The park includes a kiosk with graphics to detail the history of the camp. We walked through the whole trail and I was captivated by the beauty of what was once a place of darkness. I think Smith County did a wonderful job of replicating the original site of the camp. This place is open to the public and is worth the trip.
The Tyler Municipal Rose Garden is home to over 450 different kinds of roses spread out over 14 acres. This garden was established in 1952 as a push to place "Tyler Rose" into national prominence. The Rose Garden is where the annual Texas Rose Festival is held, which first started taking place in 1952. The Rose Garden not only offers a nice place for families to take pictures, it also is known for providing a beautiful wedding.

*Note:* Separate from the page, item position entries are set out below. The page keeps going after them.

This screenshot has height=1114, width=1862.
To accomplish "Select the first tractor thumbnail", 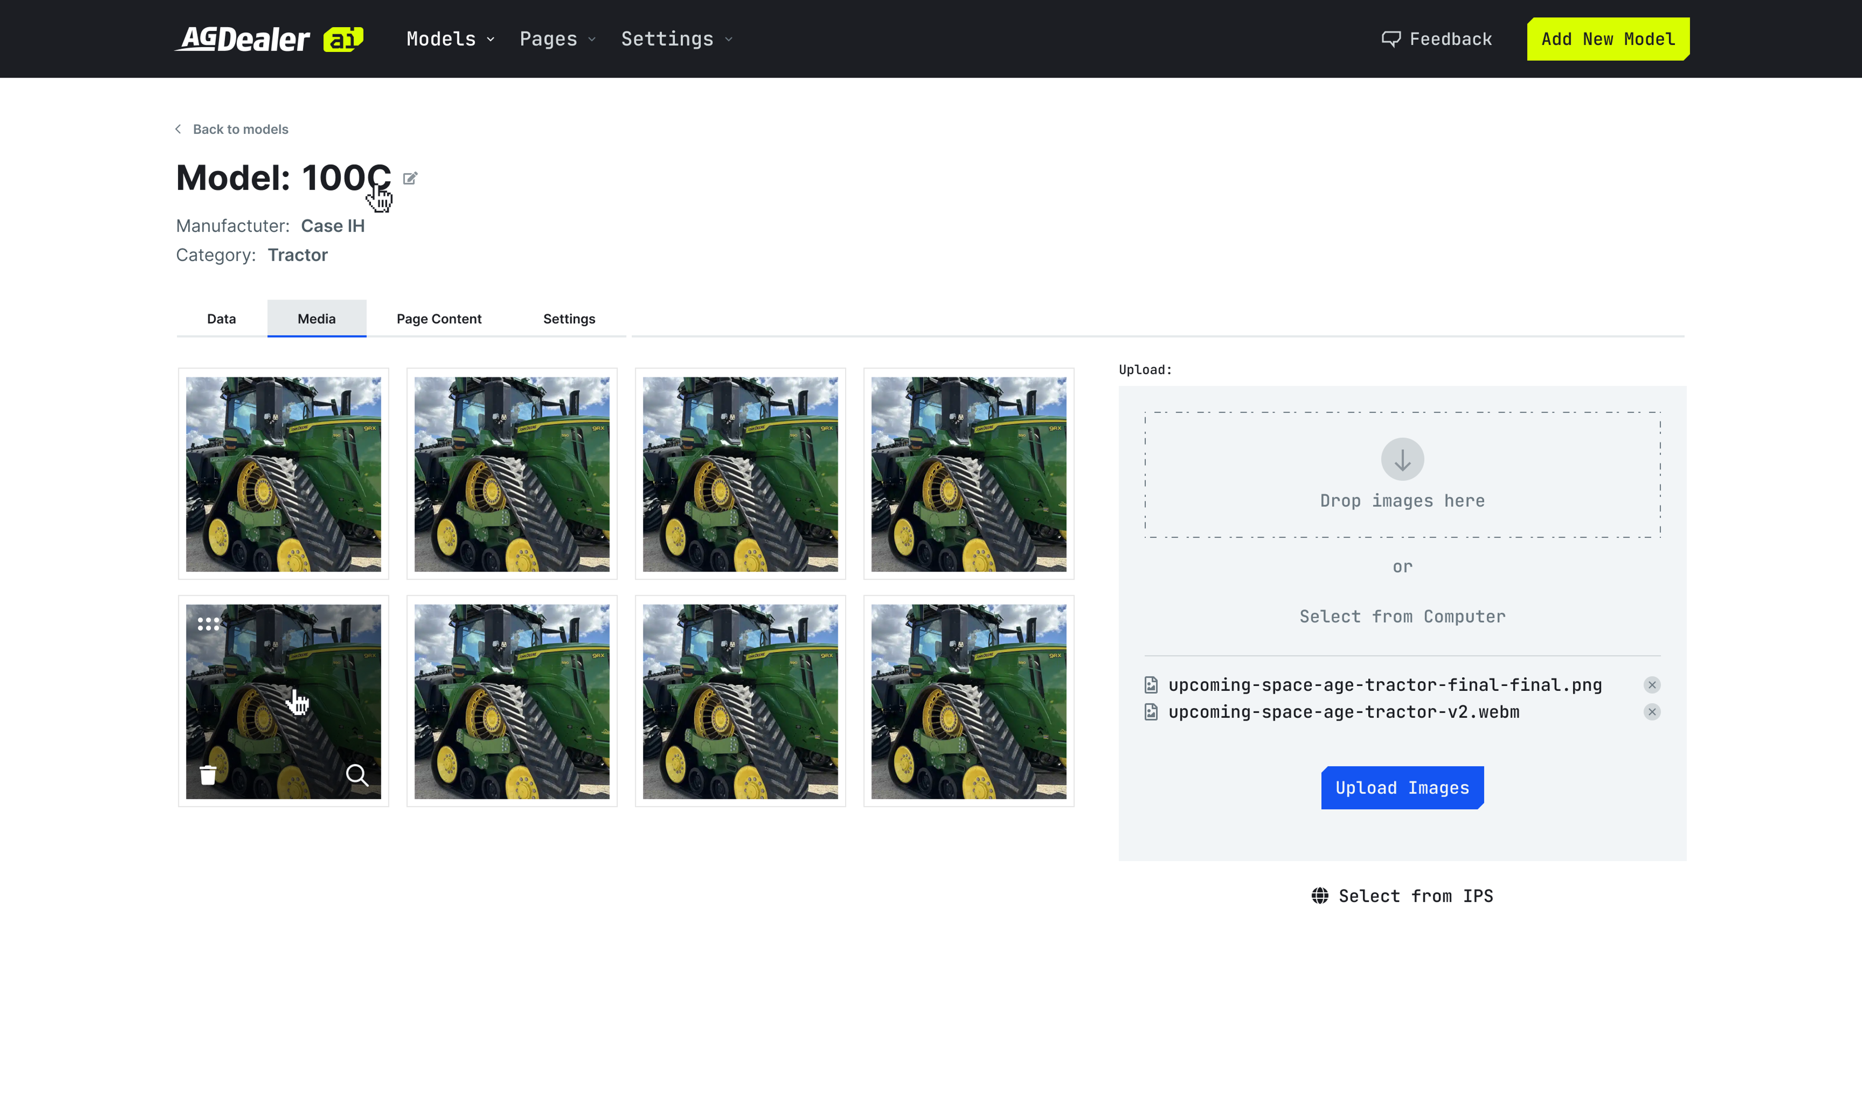I will pos(283,474).
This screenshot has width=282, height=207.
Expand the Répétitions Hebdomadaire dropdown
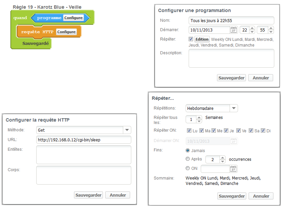click(234, 108)
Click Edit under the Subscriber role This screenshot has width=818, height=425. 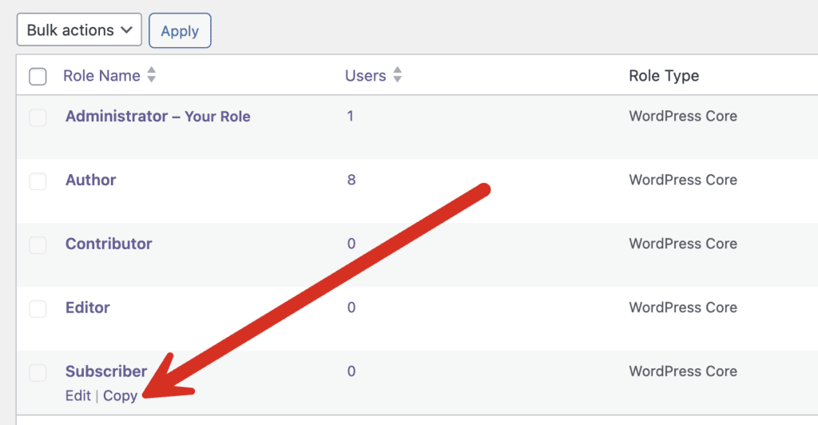point(77,395)
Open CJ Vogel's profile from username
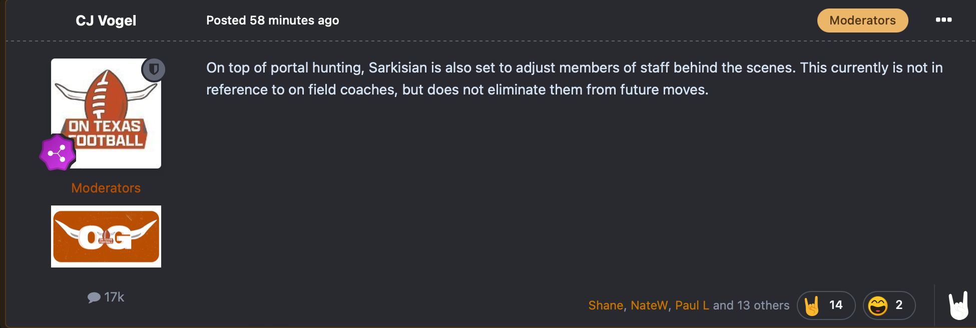Screen dimensions: 976x328 pos(106,21)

As I walked through the trails of roses, I saw an older couple holding hands in front of me, a family dressed up in pink taking family photos, and a man and woman having a picnic. This place is the ultimate illustration of exquisiteness.
The Carnegie Library Building was granted to Tyler by the funds of a man named Andrew Carnegie. It was opened in 1904 and served as Tyler's public library until 1980. The Carnegie building is now an amazing museum full of historic items that tell the story of the Caddo Indians and life in the twentieth century and is part of the Smith County Historical Society. I was fascinated as I walked through the different rooms, each telling their own silent story. I walked into this building not knowing what to expect, but I walked out with great respect and gratitude -- knowing and understand Americas' history is so important.
I will be bringing my son with me next time I go back to the Carnegie building, which will be very soon!
Oakwood Cemetery is the original cemetery established by a man by the name of John Lollar. In 1846 he purchased 5 acres of land for burying purposes.
A few years later he sold the land to John Patterson. The cemetery has lost many markers over the years. The oldest marker that still remains is that of a 4 year old boy named P.M Scott, who died in 1852.
Visiting grave yards doesn't sound that appealing, but one with such great history sounded like a cool learning experience to me, so I headed out there.
The cemetery is a resting place for many notable people. Governor Richard B. Hubbard and his family, a number of Tyler pioneers, and Confederate Soldiers. This really is a commendable site.
The Marvin United Methodist Church was established in 1848 and is the oldest congregation in Tyler and Smith County. In the early spring of 1848, preachers and Methodist citizens formed the first denominational church in Tyler.
A couple of months later they bought a lot on Bois d'Arc Street. They later purchased another lot on Erwin and Bois d'Arc for a new sanctuary. The new church was named Marvin Methodist Church in 1891 in honor of Bishop Enoch Mather Marvin, a Confederate States of America chaplain who impressed East Texas with his powerful sermons. This church really is full of rich, historic beauty.
The 1881 Smith County Jail was constructed in 1880-1881 as the third Smith County Jail. The structure was the first public building erected in the county after the Civil War. It was used as a jail until 1916. A former jailer, Jefferson Y. Lewis bought the jail and turned it into a hotel . In 1992, Randall Gilbert restored the property to it's present appearance and turned it into law offices. The original jail cells sit outside the building as a piece of history left behind.